[Saved data entries]
'''
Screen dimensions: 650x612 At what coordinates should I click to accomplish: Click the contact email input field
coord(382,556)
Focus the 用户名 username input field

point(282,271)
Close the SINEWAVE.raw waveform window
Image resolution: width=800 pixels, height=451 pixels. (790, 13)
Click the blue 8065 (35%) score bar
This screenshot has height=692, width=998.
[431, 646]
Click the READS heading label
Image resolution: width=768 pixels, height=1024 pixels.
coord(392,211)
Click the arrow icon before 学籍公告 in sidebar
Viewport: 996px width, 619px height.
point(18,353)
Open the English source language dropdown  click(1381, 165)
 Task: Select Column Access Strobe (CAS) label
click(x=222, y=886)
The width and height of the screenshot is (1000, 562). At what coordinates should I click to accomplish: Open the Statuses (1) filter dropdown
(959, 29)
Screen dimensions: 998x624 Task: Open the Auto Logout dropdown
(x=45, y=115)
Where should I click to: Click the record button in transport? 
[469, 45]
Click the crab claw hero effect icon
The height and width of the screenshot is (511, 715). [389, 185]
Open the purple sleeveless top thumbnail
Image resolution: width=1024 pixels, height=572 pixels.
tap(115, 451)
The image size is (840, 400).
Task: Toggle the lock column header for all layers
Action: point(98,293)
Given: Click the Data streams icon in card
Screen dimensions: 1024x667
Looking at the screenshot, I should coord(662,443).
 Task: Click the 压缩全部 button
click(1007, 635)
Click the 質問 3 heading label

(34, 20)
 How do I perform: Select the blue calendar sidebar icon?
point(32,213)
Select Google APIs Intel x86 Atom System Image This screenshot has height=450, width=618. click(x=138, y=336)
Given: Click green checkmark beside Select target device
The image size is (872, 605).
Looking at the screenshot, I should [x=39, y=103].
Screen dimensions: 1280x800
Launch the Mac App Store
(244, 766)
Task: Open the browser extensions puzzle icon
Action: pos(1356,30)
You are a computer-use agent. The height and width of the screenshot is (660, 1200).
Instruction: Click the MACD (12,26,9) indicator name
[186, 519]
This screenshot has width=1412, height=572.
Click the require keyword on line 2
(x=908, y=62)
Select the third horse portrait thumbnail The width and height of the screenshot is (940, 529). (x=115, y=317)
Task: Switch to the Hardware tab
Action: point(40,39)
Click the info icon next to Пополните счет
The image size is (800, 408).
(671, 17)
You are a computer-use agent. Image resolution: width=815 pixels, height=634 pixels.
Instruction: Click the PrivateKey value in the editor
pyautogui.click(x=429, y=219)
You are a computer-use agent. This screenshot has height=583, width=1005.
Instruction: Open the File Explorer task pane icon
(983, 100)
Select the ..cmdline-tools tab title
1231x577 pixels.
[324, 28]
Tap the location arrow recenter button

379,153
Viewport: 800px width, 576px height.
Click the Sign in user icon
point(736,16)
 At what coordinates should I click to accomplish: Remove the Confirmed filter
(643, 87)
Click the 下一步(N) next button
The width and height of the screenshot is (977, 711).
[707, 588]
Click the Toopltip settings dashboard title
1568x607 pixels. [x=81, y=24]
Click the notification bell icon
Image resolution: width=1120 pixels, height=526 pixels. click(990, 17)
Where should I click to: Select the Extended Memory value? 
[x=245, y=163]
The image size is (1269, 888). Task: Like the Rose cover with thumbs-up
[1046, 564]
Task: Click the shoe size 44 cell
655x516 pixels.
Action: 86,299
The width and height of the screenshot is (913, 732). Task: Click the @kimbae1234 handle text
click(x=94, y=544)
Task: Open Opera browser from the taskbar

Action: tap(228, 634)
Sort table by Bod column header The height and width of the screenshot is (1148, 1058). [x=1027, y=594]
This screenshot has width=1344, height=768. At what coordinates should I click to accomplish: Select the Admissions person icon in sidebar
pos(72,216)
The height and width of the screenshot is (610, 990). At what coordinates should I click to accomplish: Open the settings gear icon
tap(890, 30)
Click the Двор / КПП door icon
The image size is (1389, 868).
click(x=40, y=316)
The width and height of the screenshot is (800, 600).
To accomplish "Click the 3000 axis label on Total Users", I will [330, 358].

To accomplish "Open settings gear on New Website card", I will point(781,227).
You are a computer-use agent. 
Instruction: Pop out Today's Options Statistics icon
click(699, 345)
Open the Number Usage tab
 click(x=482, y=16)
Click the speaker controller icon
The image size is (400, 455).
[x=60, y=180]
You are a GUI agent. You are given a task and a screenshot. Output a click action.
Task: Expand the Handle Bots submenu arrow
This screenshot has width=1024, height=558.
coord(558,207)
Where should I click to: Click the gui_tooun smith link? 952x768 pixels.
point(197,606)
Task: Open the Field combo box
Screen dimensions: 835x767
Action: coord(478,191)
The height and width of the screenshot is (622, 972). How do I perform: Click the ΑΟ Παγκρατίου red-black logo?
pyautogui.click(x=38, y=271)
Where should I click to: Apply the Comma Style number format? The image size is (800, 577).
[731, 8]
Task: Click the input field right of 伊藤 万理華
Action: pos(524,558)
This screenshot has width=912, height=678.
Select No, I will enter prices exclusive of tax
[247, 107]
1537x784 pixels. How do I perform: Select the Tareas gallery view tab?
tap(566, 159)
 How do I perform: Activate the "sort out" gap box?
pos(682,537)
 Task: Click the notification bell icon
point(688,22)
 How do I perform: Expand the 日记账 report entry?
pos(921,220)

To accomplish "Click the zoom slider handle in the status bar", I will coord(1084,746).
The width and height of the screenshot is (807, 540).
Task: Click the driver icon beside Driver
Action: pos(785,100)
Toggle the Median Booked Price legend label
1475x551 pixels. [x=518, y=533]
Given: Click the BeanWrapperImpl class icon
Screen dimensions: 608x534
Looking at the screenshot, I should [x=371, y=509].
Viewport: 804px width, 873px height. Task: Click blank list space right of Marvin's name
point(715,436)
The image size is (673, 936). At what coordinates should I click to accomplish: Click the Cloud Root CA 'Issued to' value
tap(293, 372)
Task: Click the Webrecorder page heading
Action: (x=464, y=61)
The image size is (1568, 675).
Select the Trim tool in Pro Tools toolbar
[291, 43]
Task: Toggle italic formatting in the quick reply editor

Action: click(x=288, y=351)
'''
[Your assignment] Show each line of the data that contains the string "computer".

[Reply to the exercise]
You are a computer-use agent. The height and width of the screenshot is (660, 1200).
You are a computer-use agent. Image resolution: width=815 pixels, height=634 pixels.
You are a computer-use agent. This screenshot has height=583, width=1005.
You are a computer-use agent. 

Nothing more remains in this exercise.